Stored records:
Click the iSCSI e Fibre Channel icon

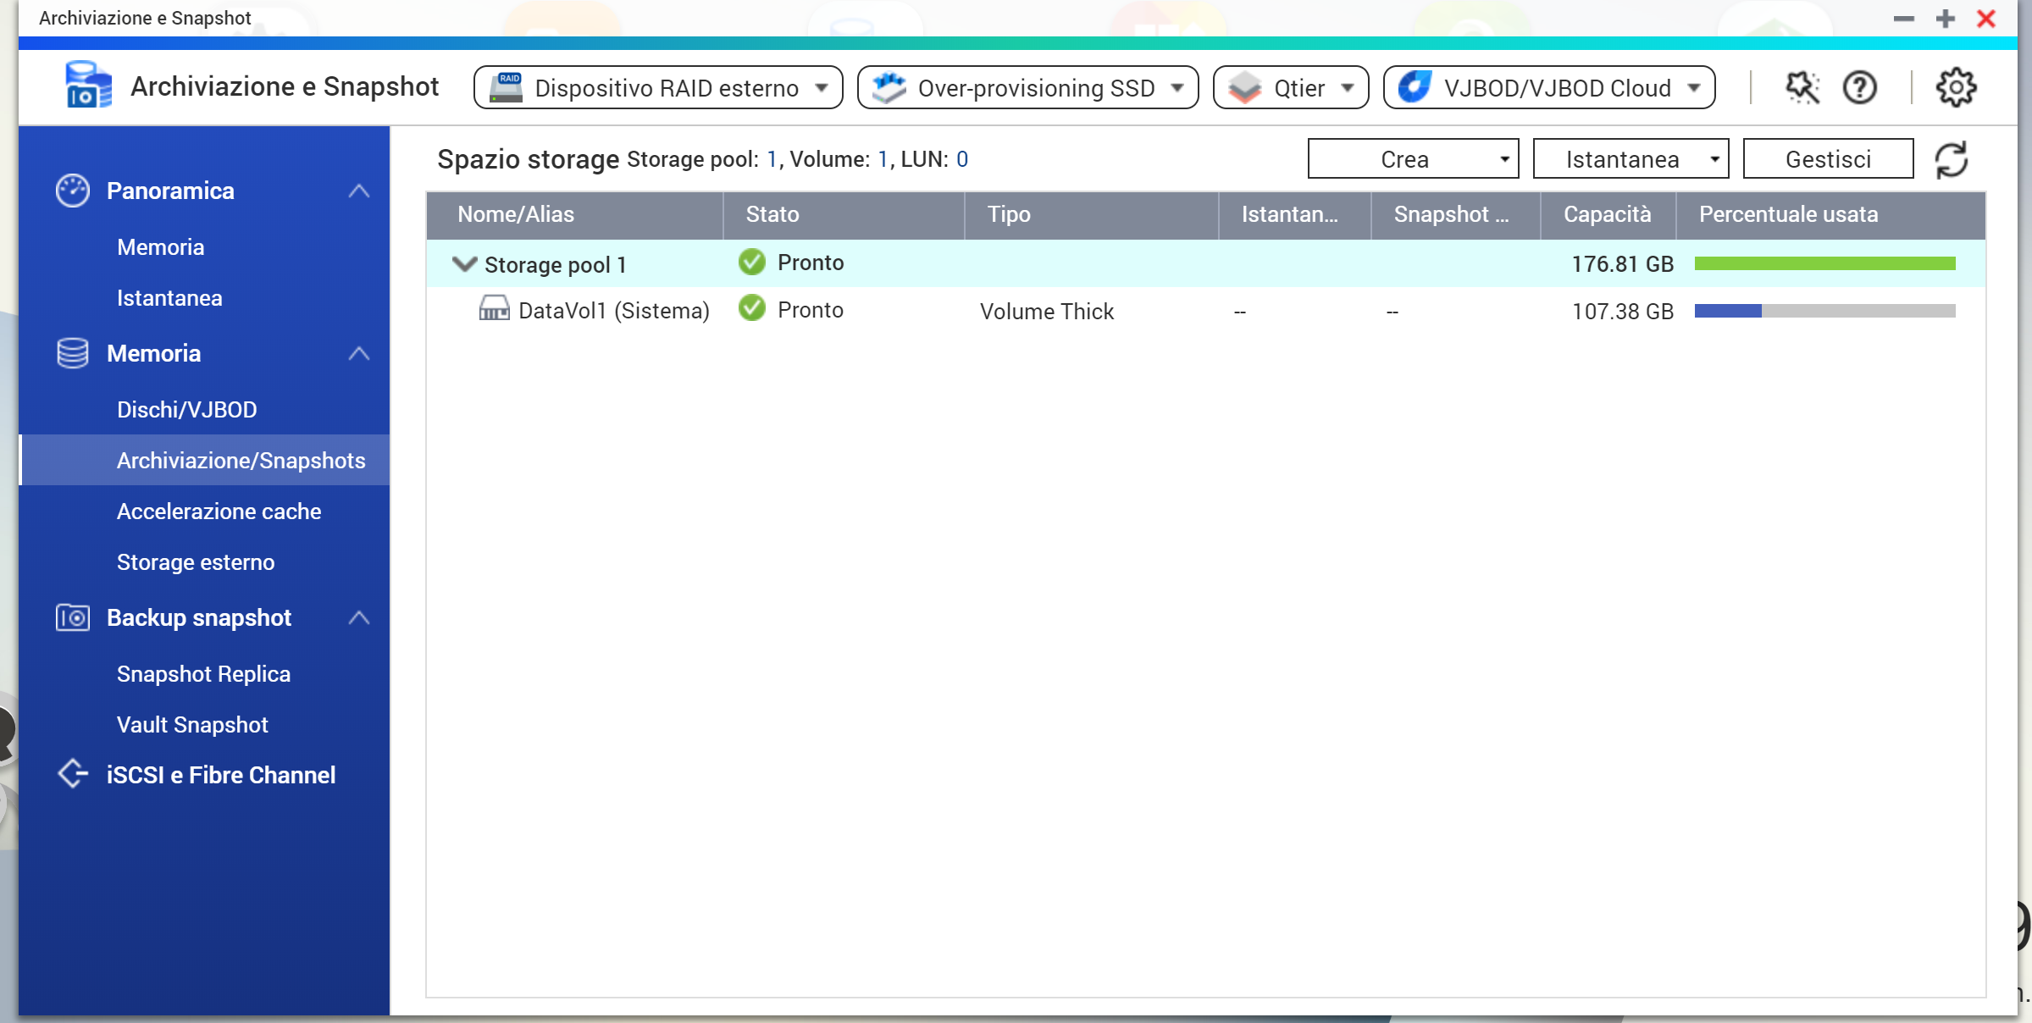pyautogui.click(x=73, y=774)
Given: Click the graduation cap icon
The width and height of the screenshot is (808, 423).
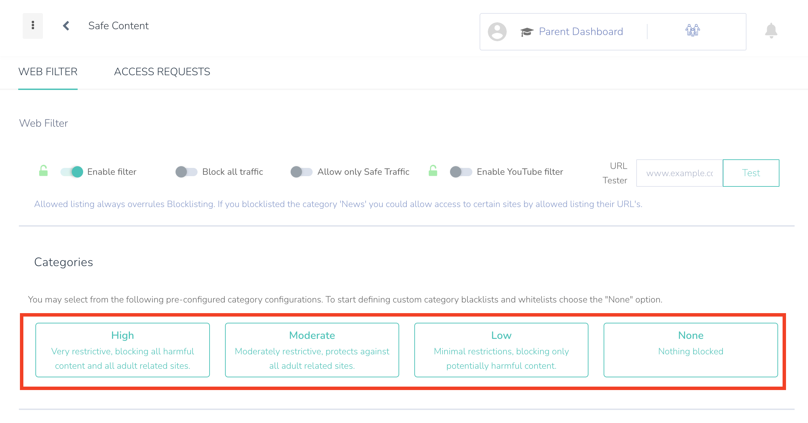Looking at the screenshot, I should (x=527, y=32).

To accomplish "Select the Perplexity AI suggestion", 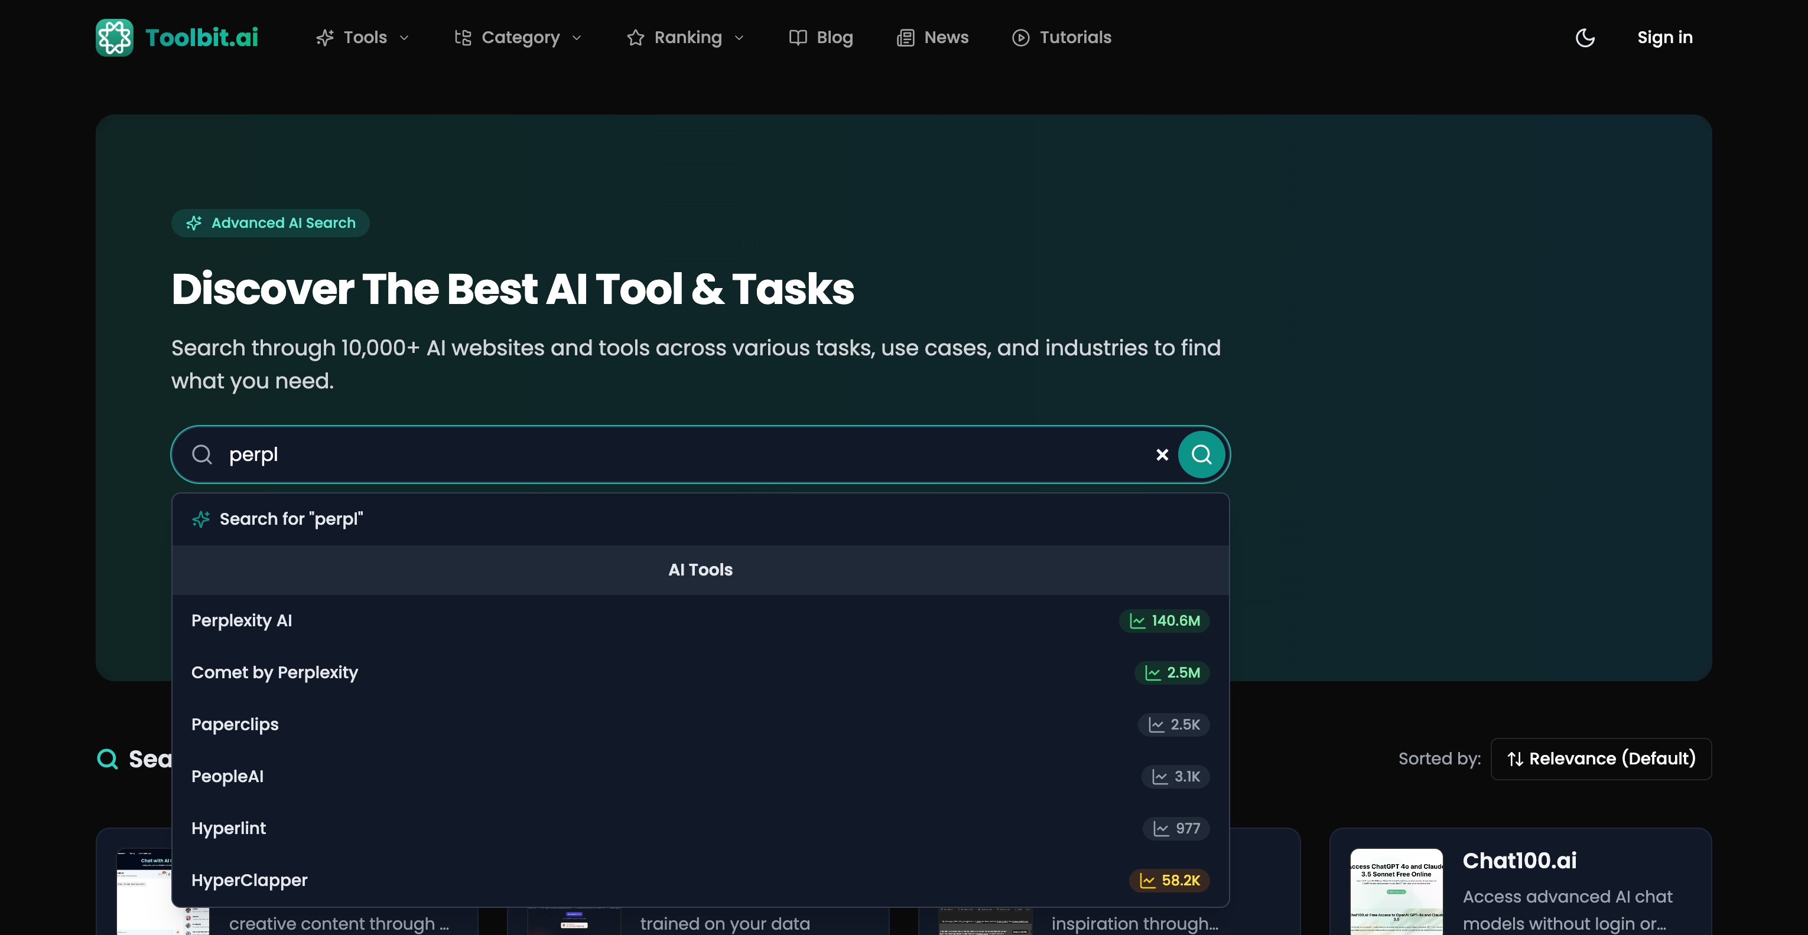I will (241, 621).
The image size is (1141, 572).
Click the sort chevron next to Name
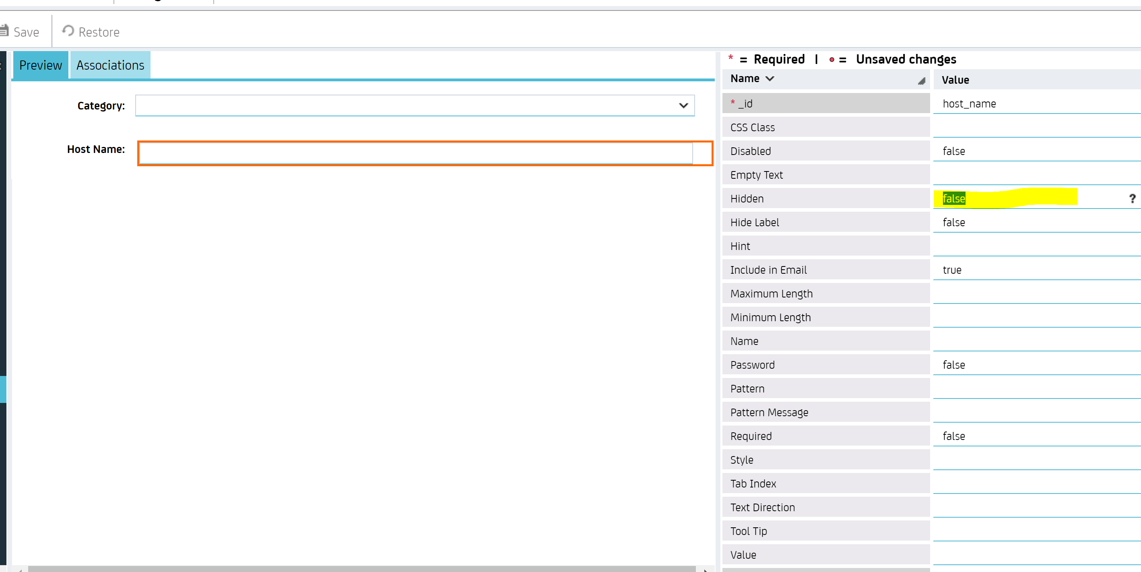point(770,78)
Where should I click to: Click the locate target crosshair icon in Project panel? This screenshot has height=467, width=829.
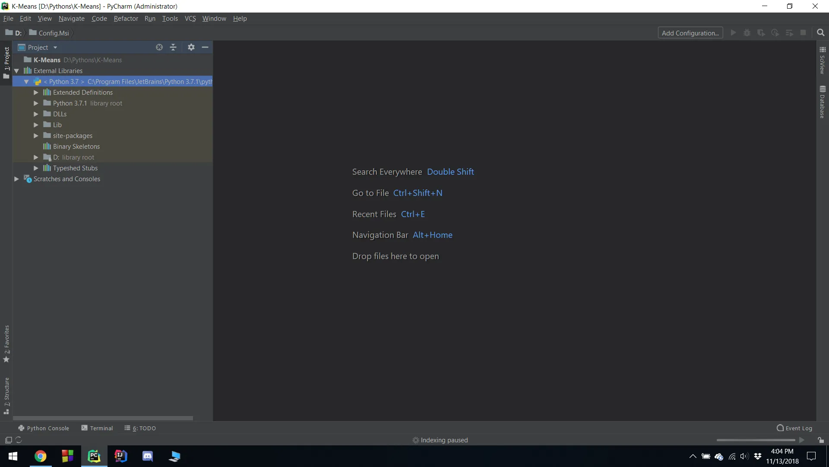[x=159, y=47]
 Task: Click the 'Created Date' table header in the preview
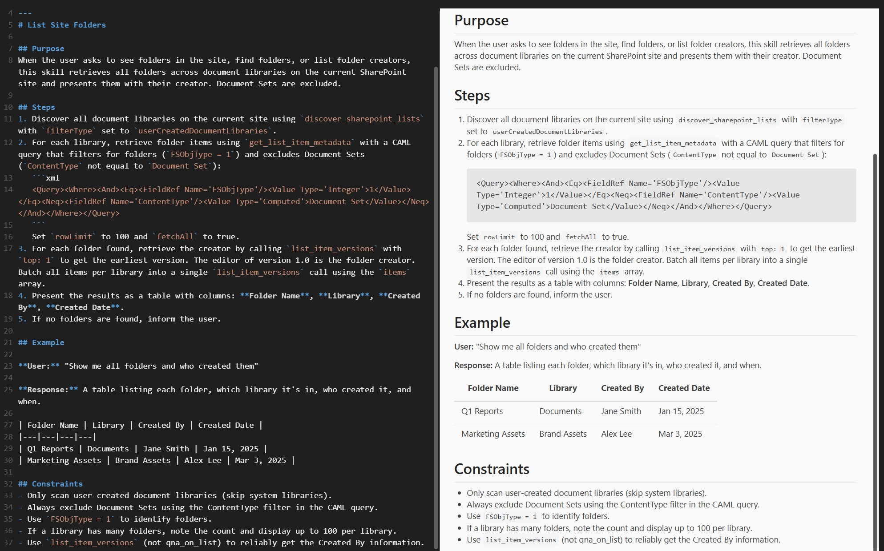[x=684, y=388]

▶ **INSTRUCTIONS FOR THE TASK**
Reproduce only the lines from the line that holds "Where should I" through the end of the records, exactly as they stand, both ends included and pictures excluded.

▶ **ANSWER TO THE EXERCISE**
Where should I click to: Click the locate target crosshair icon in Project panel? This screenshot has height=467, width=829.
[x=159, y=47]
 Task: Click the 'Created Date' table header in the preview
[x=684, y=388]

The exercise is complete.